▶ What is being asked
Every line from the line containing "682x365 pixels." to the end of the data must appear in the answer exactly as it appears there, and nothing else.

▶ Provided information
-=-=-=-=-

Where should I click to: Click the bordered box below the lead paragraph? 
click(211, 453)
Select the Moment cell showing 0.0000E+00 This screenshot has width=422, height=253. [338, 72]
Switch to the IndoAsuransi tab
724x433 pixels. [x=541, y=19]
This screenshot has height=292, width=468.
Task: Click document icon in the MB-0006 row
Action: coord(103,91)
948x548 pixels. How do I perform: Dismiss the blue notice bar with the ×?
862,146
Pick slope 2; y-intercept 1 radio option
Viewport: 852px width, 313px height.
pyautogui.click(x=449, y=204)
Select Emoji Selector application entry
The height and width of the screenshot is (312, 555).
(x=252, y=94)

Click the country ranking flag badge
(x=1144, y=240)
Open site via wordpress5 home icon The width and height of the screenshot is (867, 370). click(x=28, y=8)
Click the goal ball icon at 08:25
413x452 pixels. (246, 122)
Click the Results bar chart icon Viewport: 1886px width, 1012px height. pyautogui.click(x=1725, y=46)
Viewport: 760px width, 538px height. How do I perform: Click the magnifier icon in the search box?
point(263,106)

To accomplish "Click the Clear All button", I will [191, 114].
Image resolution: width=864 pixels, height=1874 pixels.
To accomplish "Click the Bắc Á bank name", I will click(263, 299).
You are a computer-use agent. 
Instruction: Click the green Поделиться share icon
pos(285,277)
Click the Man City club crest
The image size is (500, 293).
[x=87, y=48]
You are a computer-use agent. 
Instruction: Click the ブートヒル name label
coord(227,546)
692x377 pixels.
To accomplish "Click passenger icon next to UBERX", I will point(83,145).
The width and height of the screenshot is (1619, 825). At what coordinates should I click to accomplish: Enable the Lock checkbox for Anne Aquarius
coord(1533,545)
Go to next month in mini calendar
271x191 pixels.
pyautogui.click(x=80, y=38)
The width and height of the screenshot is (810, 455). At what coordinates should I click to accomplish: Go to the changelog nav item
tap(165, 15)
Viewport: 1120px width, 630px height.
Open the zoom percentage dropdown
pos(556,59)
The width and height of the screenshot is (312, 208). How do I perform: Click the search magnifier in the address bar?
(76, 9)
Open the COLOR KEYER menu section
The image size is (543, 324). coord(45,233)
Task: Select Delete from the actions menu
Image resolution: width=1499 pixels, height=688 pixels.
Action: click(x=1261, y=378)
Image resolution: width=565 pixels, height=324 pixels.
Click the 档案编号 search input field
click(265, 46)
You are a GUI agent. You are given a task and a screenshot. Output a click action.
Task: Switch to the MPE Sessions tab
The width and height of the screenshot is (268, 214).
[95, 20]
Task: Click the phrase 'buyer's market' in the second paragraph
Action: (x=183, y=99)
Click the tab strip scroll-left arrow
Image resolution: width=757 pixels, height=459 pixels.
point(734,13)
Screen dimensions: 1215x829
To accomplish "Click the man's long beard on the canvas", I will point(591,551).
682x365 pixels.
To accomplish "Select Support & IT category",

-=-=-=-=-

▶ Task result
682x365 pixels.
To accomplish "Select Support & IT category",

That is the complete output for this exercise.